Use it as the **fallback** for cases none of the structured tools cover:

- Pipes, redirects, sub-shells, here-docs.
- One-liners that combine `find` + `xargs` + `awk`.
- Quick sanity checks (`uptime && df -h`).
- Composing CLI tools the agent isn't going to call enough to warrant a dedicated tool spec.

Avoid it for things that *do* have a structured tool: `fs.read`, `fs.list`, `git.commit`, `docker.exec`, etc. Those have predictable JSON shapes, narrower attack surface, and richer result mapping.

### Designing manifests for user vs sudo agents

`RegisterBuiltins` registers `shell.eval` in **both** `ModeUser` and `ModeSudo` because the device_agent — not the registry — decides what is safe. Recommended manifest defaults:

| Agent role | `RequiresApproval` (LLM-facing metadata) | Device manifest |
|---|---|---|
| `agent-<host>` (user) | `false` | Auto-approve whitelist + operator approval for anything else. Hardcoded blocklist active. |
| `agent-<host>-sudo` (sudo) | `true` (forced via `withApprovalRequired`) | **Every** invocation requires explicit operator approval. No auto-approve whitelist. Hardcoded blocklist active. |

The `withApprovalRequired` helper clones the spec returned by `shellEvalSpec()` and flips `RequiresApproval=true` without mutating the source, so `ModeUser` registries that re-register after a `ModeSudo` run still get the unmodified spec. See `tools_builtin.go::RegisterBuiltins` for the special-case wiring.

See also: `apps/device_agent/` (where the blocklist + auto-approve whitelist + approval flow live) and issue 0144 §6.4 for the RBAC design.

## POC limitations (intentional)

These are out of scope for 0144a and tracked in sibling issues:

- **No retry**. A single `Call` failure surfaces immediately. The spec accepts this: tool failures go back to the LLM as a `role='tool'` error message and the LLM decides what to do (issue 0144 §7.1 reglas operativas 2).
- **No pre-approval cache**. `RequiresApproval` is metadata only; the actual gate lives on the device_agent (0144 §3) and the pre-approvals table (0144f).
- **No streaming**. Tools are request/response. Long-running commands (`apt-get install` of a 200MB package) block until done or timeout. Streaming for logs is its own future issue.
- **No exponential backoff**. The Go HTTP client's transport defaults apply (TCP retries on connect, no per-request retry).
- **No output sanitization**. The Runner formats the result as JSON; sanitization against prompt-injection payloads is 0144g.
- **No telemetry to `call_monitor`**. The hook for `function_id = capability_<name>_<lang>_<domain>` is part of the agent runtime wiring (0144c) — this package emits no metrics on its own.
- **No manifest signing on the request side**. The Client envelope matches the 0134 §2.1 wire format but does NOT sign; manifest signing arrives in 0144h.
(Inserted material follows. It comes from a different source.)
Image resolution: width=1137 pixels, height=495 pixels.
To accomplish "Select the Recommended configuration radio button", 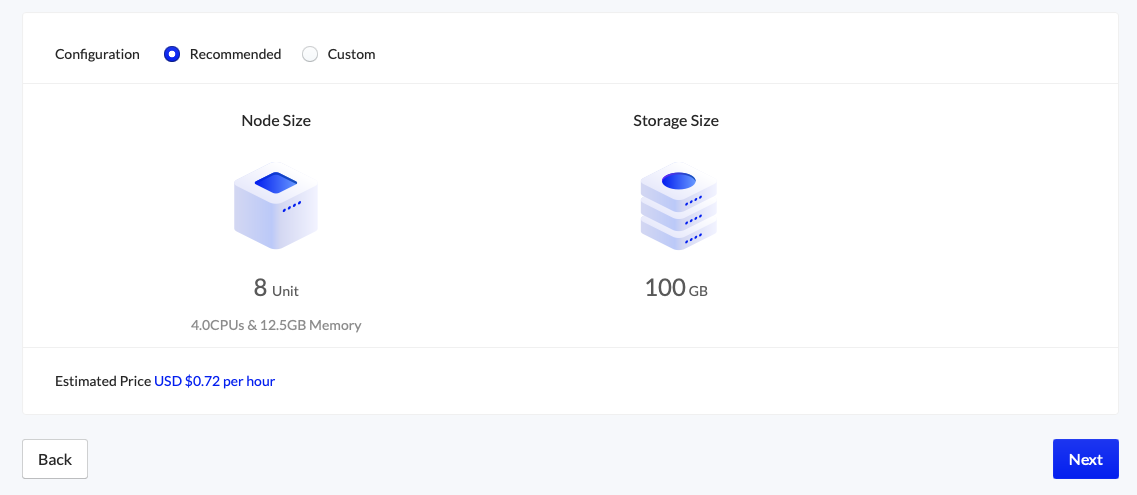I will click(x=172, y=54).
## Why these specific design choices

- `Args map[string]any` (object) NOT `[]string` (positional). The current `device_agent` POC uses `[]string` for `shell.exec` (see `apps/device_agent/capability.go`). The 0134 protocol and 0144 spec call for object-shaped args because most capabilities (`fs.read`, `git.clone`, `docker.exec`) are not naturally positional. 0144h migrates the device_agent.
- `ResultMapping` returns `any` instead of `map[string]any`. Some tools (eg the test's `echo` example) collapse their output to a string. The Runner JSON-encodes whatever comes back so the LLM always sees a stable representation.
- `Capability` is a field on `ToolSpec`, not derived from `Name`. The 1:1 mapping is the common case (`fs.read` → `fs.read`), but `docker.list` → `docker.container.list` and `project.create` (future) compose multiple capabilities, so the indirection pays for itself.
- Pure/impure split inside one package. `ToolSpec`, schema, mappings, registry are pure data and pure functions. Only `Client.Call` and `Client.Health` do I/O. The runtime composes them; tests substitute the Client.